Annual Conference on Bioscience
University of Leicester, UK
Title: Intrinsically stable oxidized silicon nanoclusters in aqueous solution
Biography: Hanieh Yazdanfar
Fluorescent silicon nanoclusters are of considerable interest, both as means of studying the fundamental properties of silicon, the most important technological material of our age, but also for their many possible applications. Luminescent clusters of silicon have applications in optoelectronic devices, as well as for biological labels and sensors, its low toxicity giving it an advantage over other light emitting materials. Here, fluorescent silicon nanoclusters are produced by deposition of silicon atomic vapour directly onto a liquid micro-jet. We have produced samples in different solvents such as water, ethanol and isopropanol. Of these solvents, water is especially important for medical application in vivo. Mixing silicon atomic vapour and water indeed yield a suspension that emit blue fluorescence when excited with UV light. The fluorescence wavelength is ranged from 350-420 nm, depending on the solvent. AFM measurements of clusters-film deposited on HOPG show the clusters are 1nm in height. Stern-Volmer plots of the fluorescence yield and the UV/Vis absorbance show that the fluorescent clusters are chemically stable and do not agglomerate over a storage time of years, without further chemical stabilization, suggesting the existence of an intrinsically stable form of fluorescent silicon nanoclusters in aqueous solution.
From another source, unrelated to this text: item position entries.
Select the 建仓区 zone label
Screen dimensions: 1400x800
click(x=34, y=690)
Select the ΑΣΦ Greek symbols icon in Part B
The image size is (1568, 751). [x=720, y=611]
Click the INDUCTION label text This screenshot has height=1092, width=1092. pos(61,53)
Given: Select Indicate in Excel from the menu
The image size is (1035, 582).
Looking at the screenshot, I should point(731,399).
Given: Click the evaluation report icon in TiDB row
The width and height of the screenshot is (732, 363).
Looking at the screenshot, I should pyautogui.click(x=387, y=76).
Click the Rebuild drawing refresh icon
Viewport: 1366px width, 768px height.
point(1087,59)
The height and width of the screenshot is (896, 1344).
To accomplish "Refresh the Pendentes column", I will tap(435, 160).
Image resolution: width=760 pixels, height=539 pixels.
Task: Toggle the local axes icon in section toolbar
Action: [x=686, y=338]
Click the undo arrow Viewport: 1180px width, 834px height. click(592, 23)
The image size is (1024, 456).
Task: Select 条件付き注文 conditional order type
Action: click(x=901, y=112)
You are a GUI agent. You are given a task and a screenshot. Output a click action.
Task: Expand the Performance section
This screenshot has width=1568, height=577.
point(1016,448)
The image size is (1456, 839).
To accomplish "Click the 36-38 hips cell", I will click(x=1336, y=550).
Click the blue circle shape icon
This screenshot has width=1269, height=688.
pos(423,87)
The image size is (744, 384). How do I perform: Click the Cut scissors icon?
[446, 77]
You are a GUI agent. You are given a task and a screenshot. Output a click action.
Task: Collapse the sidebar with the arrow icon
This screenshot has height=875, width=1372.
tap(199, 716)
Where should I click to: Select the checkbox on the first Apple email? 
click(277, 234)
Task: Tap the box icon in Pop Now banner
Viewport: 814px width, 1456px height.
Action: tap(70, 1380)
Samples of silicon deposited in water jets exhibited a fluorescence quantum yield of 8-10% three years after production which is very promising for many applications such as medical and biological imaging and diagnostic labelling. Chemical analysis of nanoclusters films by XPS and IR spectroscopy reveal that the silicon is present in a high oxidation state and that the deep-blue fluorescence emerges from oxygen rich states.